- **RECORDS TO PROCESS**:
★ ★ ★ ★ ★

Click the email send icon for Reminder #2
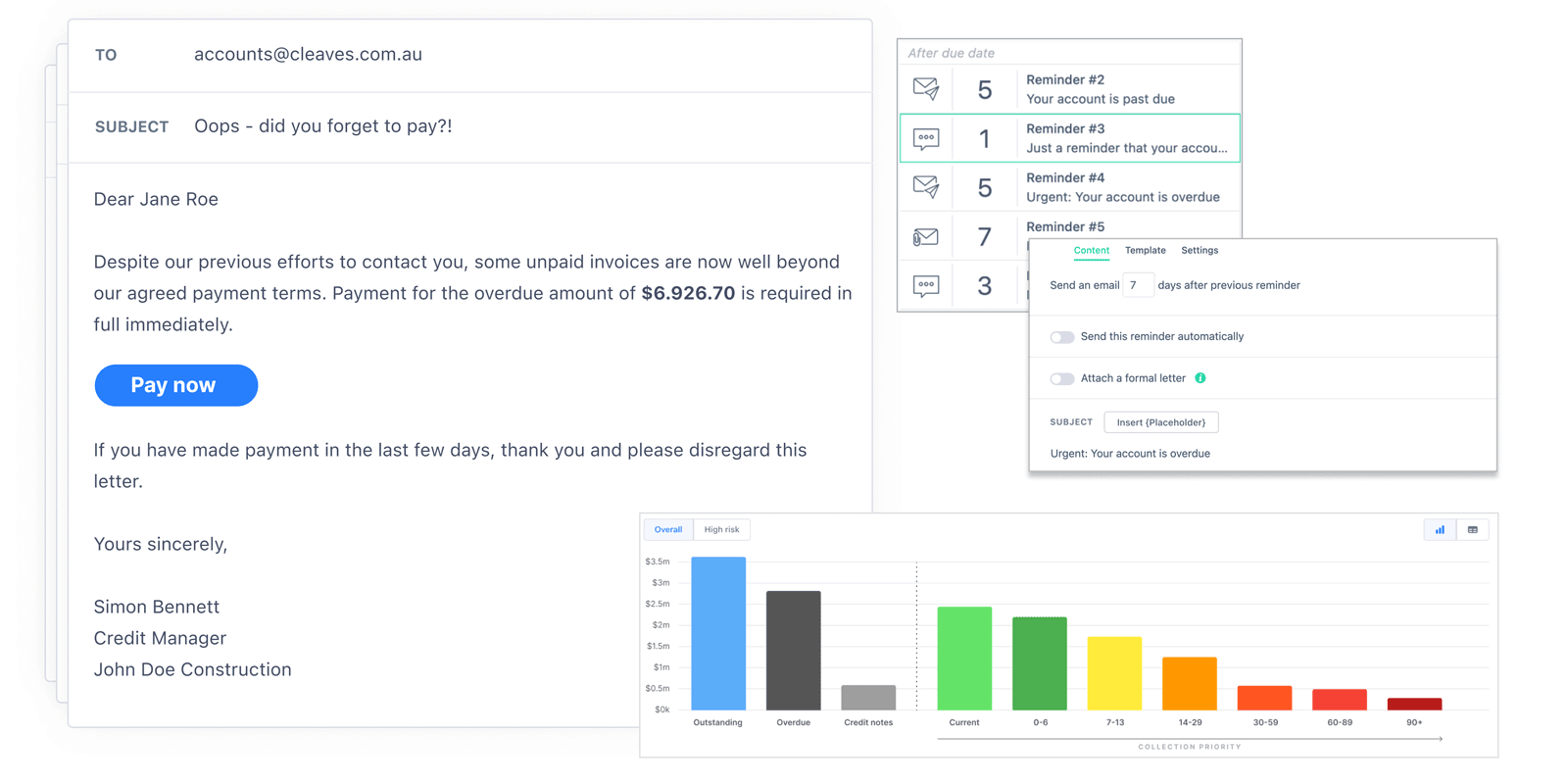Viewport: 1568px width, 784px height. tap(926, 89)
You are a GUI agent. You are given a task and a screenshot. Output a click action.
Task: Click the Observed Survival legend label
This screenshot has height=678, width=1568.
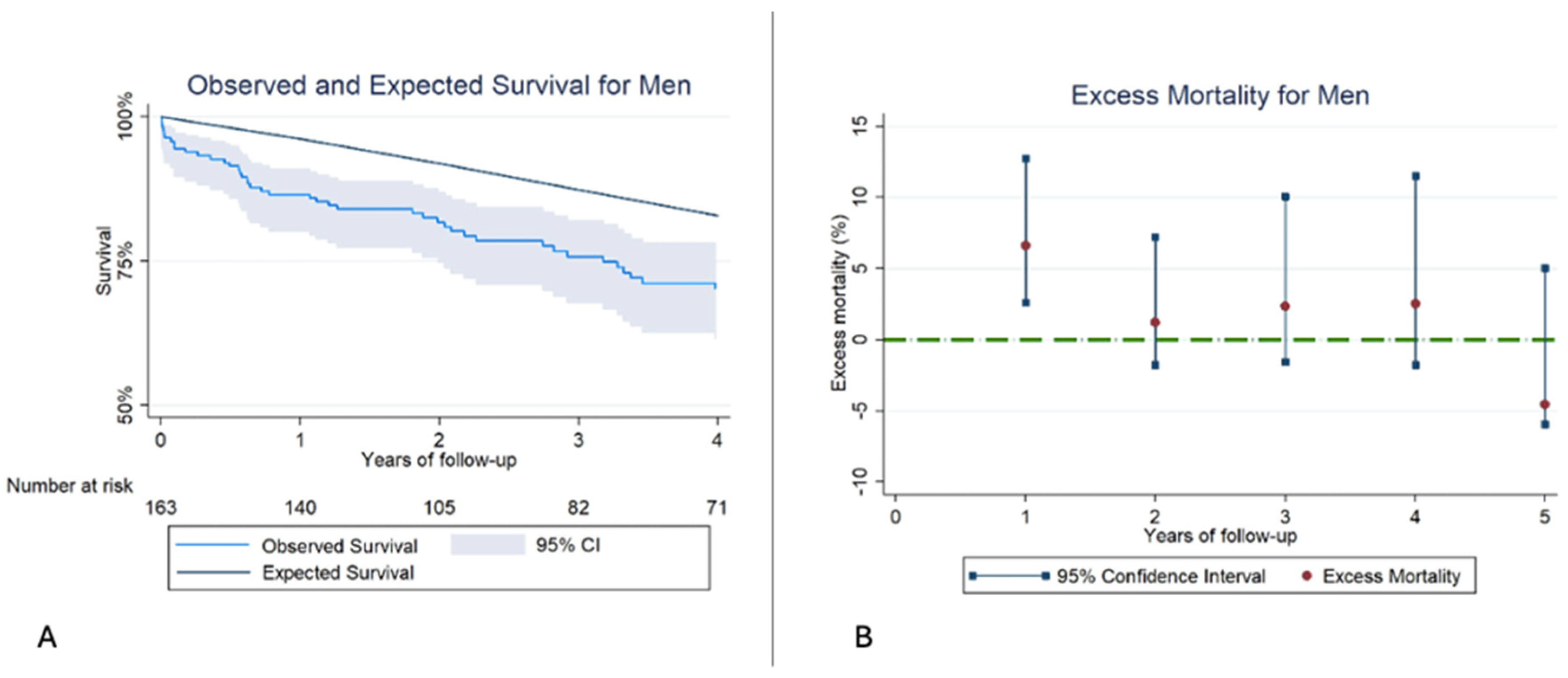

★ ★ ★ ★ ★

Could you count how many lines of the listing above contain the word "screenshot" and give only that number?

2